• _Items from a data source_:

::::::::

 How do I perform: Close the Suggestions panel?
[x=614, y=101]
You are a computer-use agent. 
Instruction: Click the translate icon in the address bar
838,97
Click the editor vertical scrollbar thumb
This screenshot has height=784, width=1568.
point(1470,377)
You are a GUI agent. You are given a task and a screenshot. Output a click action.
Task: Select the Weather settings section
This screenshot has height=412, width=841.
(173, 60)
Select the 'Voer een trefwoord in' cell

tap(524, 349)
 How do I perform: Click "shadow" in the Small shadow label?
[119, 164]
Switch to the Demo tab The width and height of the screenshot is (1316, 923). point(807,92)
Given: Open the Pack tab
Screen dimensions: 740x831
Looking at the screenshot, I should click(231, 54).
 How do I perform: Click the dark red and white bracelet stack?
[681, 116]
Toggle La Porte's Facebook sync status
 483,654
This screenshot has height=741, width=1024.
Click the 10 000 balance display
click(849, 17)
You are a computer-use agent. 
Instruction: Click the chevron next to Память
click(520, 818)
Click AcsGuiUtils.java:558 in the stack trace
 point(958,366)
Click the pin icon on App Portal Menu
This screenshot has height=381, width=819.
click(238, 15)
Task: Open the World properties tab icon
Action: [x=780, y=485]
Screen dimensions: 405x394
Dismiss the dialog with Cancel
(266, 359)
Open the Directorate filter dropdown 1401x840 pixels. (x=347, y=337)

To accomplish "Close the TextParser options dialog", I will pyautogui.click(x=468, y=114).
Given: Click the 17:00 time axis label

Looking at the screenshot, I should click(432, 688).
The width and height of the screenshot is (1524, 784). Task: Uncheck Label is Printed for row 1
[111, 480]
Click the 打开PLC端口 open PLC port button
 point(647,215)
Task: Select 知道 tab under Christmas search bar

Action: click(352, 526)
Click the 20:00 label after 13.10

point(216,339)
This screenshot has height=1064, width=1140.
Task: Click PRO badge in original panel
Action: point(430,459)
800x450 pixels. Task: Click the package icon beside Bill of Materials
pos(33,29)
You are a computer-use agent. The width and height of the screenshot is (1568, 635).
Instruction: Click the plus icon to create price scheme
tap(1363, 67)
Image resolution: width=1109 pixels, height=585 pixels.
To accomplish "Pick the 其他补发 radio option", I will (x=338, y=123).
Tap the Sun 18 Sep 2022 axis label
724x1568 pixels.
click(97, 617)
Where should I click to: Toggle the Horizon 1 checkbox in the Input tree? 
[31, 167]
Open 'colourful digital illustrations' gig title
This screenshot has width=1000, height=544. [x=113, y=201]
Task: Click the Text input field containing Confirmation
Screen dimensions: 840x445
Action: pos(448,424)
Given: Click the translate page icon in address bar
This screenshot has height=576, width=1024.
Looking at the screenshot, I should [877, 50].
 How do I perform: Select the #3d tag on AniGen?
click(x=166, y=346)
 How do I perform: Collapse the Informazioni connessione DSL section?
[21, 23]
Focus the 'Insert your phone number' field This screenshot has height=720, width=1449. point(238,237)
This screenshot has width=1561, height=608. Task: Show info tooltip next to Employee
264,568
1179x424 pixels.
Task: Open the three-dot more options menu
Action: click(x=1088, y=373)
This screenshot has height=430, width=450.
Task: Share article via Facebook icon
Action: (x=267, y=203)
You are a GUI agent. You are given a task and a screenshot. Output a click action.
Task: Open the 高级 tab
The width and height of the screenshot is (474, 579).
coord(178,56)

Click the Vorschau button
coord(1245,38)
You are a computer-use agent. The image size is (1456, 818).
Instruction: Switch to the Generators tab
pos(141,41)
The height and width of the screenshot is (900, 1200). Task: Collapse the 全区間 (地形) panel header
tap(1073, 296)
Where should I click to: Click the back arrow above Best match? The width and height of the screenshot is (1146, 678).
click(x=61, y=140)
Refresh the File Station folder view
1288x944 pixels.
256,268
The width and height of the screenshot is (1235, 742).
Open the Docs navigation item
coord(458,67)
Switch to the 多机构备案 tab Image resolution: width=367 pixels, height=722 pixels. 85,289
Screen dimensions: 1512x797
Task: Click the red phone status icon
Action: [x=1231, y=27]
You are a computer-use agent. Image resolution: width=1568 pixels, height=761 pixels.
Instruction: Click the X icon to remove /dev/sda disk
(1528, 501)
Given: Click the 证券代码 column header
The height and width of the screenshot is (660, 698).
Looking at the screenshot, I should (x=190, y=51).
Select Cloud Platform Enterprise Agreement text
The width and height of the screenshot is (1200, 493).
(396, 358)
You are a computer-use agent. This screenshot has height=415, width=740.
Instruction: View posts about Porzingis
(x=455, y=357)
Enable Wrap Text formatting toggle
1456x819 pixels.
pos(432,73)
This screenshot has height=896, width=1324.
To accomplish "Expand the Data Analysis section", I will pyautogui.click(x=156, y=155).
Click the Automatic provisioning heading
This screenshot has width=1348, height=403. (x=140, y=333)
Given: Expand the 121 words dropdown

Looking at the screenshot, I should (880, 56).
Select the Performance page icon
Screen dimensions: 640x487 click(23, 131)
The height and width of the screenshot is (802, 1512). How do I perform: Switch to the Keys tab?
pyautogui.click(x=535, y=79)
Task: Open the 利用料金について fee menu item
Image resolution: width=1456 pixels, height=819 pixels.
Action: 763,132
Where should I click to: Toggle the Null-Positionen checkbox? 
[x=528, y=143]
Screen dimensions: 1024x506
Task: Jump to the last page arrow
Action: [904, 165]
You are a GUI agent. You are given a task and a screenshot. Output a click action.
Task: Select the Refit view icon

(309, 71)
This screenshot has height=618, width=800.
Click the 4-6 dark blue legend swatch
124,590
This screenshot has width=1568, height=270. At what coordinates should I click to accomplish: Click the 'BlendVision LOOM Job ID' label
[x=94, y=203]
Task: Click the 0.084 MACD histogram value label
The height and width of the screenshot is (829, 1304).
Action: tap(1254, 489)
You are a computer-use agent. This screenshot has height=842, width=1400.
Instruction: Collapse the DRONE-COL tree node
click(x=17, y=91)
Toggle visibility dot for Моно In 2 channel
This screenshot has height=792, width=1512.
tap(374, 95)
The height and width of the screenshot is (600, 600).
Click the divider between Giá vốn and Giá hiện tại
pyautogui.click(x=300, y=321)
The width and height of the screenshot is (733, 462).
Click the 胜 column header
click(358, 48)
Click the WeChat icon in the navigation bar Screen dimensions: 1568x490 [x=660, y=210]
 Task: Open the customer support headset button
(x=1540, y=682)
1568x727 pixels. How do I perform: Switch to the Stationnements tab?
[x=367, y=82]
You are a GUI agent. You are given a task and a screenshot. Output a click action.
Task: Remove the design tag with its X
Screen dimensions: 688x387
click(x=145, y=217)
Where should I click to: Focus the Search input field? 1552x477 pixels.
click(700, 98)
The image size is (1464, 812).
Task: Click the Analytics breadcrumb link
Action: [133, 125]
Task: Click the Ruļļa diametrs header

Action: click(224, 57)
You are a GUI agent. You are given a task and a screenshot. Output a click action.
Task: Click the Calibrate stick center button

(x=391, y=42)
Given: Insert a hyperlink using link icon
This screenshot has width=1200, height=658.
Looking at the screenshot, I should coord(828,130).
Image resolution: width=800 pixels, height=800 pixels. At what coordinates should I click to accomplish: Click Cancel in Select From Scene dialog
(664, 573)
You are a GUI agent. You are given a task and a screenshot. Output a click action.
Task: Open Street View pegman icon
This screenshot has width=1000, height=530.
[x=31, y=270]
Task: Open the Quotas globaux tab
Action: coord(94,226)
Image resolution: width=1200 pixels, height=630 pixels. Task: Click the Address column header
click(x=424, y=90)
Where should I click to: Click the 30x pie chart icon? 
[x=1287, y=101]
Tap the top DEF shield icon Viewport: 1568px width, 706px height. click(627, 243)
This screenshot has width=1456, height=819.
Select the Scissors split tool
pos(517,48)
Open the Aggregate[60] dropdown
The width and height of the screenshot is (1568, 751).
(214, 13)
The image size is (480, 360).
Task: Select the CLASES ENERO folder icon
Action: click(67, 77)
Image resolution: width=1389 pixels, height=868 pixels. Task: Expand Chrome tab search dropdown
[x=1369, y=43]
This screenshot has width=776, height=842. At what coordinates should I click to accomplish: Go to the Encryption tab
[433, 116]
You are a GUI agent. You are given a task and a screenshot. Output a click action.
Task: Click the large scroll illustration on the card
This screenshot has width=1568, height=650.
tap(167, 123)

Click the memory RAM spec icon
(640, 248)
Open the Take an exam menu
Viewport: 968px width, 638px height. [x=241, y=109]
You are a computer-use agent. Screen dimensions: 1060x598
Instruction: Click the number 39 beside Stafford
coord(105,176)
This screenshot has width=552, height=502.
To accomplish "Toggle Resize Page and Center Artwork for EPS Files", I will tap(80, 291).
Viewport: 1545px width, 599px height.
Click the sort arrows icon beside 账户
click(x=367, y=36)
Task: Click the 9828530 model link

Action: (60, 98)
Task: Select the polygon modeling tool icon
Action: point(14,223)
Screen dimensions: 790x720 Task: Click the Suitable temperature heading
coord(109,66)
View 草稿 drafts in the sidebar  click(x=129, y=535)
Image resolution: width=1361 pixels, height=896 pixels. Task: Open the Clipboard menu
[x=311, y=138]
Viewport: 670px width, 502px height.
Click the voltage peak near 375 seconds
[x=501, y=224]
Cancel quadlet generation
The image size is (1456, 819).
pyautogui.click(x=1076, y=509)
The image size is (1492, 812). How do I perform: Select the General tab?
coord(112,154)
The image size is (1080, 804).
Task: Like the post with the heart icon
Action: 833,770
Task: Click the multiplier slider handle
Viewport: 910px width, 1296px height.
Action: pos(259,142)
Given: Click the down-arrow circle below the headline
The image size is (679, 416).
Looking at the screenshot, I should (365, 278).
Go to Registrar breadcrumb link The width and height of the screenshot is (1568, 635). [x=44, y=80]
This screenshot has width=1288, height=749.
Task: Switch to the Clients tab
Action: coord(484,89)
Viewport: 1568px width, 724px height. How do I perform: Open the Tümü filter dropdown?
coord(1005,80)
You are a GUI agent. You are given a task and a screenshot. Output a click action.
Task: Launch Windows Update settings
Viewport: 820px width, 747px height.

::::::::

• _What this task involves_: Print the lines of the data from the line with "Where should I click to: Toggle the Horizon" to the line with "Focus the 'Insert", both included, with no changes.

• _The solution_:
Where should I click to: Toggle the Horizon 1 checkbox in the Input tree? 
[31, 167]
Open 'colourful digital illustrations' gig title
This screenshot has width=1000, height=544. [x=113, y=201]
Task: Click the Text input field containing Confirmation
Screen dimensions: 840x445
Action: pos(448,424)
Given: Click the translate page icon in address bar
This screenshot has height=576, width=1024.
Looking at the screenshot, I should [877, 50].
 How do I perform: Select the #3d tag on AniGen?
click(x=166, y=346)
 How do I perform: Collapse the Informazioni connessione DSL section?
[21, 23]
Focus the 'Insert your phone number' field This screenshot has height=720, width=1449. point(238,237)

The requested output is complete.